[Data records]
********************
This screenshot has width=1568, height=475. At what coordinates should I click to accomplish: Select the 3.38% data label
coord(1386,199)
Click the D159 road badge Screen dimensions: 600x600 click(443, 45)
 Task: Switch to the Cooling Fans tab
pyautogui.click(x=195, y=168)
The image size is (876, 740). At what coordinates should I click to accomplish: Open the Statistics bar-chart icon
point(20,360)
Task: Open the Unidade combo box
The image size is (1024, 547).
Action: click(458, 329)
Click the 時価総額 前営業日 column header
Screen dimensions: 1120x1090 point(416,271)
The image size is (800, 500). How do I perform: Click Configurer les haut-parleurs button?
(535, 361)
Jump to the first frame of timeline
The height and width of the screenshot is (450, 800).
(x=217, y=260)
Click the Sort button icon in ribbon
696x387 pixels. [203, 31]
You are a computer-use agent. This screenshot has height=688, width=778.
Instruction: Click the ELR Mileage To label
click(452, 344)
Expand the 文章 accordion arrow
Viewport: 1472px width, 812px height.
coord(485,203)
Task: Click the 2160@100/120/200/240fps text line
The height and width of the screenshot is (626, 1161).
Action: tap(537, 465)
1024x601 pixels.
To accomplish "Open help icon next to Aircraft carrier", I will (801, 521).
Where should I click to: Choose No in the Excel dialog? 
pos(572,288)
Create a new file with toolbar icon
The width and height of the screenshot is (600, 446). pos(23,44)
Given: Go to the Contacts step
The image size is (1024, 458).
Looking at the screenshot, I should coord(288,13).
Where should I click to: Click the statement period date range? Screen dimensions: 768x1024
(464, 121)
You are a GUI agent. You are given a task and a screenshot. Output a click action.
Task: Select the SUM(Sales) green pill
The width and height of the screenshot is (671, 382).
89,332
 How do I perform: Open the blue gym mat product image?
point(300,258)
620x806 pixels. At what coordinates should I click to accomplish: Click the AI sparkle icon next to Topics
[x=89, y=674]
********************
• _WHAT IS BEING ASKED_: Lines from the one containing "Where should I click to: Choose" to the end of the data are to be printed exactly, including the first and last.

• _RESULT_:
Where should I click to: Choose No in the Excel dialog? 
pos(572,288)
Create a new file with toolbar icon
The width and height of the screenshot is (600, 446). pos(23,44)
Given: Go to the Contacts step
The image size is (1024, 458).
Looking at the screenshot, I should coord(288,13).
Where should I click to: Click the statement period date range? Screen dimensions: 768x1024
(464, 121)
You are a GUI agent. You are given a task and a screenshot. Output a click action.
Task: Select the SUM(Sales) green pill
The width and height of the screenshot is (671, 382).
89,332
 How do I perform: Open the blue gym mat product image?
point(300,258)
620x806 pixels. At what coordinates should I click to accomplish: Click the AI sparkle icon next to Topics
[x=89, y=674]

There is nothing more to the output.